East India Youth (pseudonym of the less exotically-named William Doyle) won’t yet be familiar to many. The London-based electronic artist’s distinctive take on digital and classical sounds certainly takes some getting used to, but with his debut album Total Strife Forever, he makes good on the hype surrounding this intriguing, challenging release.
The album itself is mostly instrumental, but the sheer range of influences and styles on display are more than enough to give each track a distinctive voice. Opener ‘Glitter Recession’ is an 8-bit infused, contemplative affair, its repetitive, synthesised riffs counterbalanced by sweeping electronics and a piano whose appearance adds a melancholic weight to a sound that can so easily slip into parody. ‘Hinterland’ meanwhile delves into a mechanical sound resplendent with acid beats and medical pulses, building up to a frenzied climax of clashing rhythms and chaotic electronics.
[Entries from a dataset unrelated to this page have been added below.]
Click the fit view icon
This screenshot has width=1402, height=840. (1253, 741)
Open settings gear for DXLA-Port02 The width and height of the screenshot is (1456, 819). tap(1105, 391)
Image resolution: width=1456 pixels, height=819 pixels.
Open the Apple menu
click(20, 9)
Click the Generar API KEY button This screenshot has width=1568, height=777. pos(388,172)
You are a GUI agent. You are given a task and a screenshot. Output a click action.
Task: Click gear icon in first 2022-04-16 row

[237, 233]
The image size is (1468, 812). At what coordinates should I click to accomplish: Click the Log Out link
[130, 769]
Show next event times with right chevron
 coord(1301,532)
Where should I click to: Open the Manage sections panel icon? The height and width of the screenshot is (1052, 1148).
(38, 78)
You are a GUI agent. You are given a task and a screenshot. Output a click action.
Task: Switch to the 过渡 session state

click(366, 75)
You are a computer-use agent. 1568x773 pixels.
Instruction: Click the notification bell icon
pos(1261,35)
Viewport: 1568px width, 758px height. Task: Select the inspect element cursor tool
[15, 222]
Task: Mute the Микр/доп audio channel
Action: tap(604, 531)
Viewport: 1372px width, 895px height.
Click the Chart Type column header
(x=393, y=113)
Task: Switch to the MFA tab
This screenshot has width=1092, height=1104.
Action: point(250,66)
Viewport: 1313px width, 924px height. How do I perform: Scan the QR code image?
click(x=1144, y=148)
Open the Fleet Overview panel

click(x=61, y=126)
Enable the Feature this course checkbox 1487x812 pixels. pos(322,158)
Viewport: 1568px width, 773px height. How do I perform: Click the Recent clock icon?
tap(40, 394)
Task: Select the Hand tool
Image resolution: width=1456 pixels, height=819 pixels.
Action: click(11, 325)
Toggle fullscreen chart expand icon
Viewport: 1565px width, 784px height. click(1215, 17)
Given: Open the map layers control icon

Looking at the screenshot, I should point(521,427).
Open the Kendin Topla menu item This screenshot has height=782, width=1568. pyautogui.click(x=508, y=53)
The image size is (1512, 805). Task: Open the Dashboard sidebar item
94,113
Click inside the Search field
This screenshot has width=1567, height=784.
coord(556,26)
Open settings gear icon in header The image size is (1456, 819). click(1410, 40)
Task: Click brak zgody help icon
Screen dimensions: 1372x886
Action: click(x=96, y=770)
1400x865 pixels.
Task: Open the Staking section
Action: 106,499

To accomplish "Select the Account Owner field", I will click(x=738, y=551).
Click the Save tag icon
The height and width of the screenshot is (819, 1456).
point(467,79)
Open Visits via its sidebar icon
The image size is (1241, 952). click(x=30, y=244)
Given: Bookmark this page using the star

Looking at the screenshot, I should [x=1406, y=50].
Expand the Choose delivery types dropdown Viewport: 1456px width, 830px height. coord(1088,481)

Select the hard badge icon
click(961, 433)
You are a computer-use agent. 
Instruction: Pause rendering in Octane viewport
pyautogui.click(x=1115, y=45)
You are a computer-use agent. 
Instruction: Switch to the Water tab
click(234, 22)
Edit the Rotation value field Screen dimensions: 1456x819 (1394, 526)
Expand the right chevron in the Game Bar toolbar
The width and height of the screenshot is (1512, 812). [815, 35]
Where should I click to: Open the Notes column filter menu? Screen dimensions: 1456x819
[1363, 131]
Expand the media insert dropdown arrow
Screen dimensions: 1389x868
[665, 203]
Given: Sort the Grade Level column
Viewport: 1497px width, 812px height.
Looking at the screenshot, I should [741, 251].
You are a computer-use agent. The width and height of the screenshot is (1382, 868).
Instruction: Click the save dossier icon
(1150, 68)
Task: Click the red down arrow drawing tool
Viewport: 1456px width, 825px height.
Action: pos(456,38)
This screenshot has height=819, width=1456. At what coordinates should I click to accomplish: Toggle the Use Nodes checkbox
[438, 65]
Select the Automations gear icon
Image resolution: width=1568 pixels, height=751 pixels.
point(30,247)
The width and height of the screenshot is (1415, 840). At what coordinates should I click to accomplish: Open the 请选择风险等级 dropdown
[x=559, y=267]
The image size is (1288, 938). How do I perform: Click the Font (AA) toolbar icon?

Most recent single ‘Dripping Down’ is a brilliantly-crafted piece of pop, with Doyle’s catchy melodies and lyrical turns of phrase reminiscent of a heavily-remixed Two Door Cinema Club or Guillemots. It’s subtly infectious, luring in the listener without overburdening the arrangement with unnecessary hooks and a forced sense of rhythm. Beginning with a haze of sustained chords that is pierced only by the crisp percussion, it grows and fades organically, switching seamlessly from a cappella to jungle-infused dance, the only constant coming in the form of Doyle’s melancholic lyricism. ‘Heaven How Long’ similarly displays an effortless command of dynamics, opening with a looped synth riff that struggles to burst free behind the almost-modal vocal line. As beats and instruments build around it, the song suddenly bursts forward, unleashing a second-half so enjoyably 80s, it may as well be on a John Hughes soundtrack.
Perhaps the most intriguing tracks on the album are the ‘Total Strife Forever’ series. Numbered I to IV, they display the full experimental impetus of Doyle’s music. From ‘I’s screeching electronics and brutal rhythms, through to the seamlessly blended classical and digital sounds on ‘III’, they stand as proof that there’s far more to be had from electronica than just a good beat. The latter’s combination of symphonic strains and manufactured sound highlights the wonderful balance Doyle has managed to strike between the human and the robotic. While so many others in the genre lose the chance of creating an emotional connection with their listeners through a slavish obedience to their computers, East India Youth retains a sense of sincerity that makes Total Strife Forever feel more like a film score than an album.
With a debut this well-executed, and this well orchestrated, it’s hard to believe that the future holds nothing but strife for East India Youth. Then again, if Total Strife Forever is the end product of all that angst, maybe it wouldn’t be such a bad thing.
Total Strife Forever is out now via Stolen Recordings.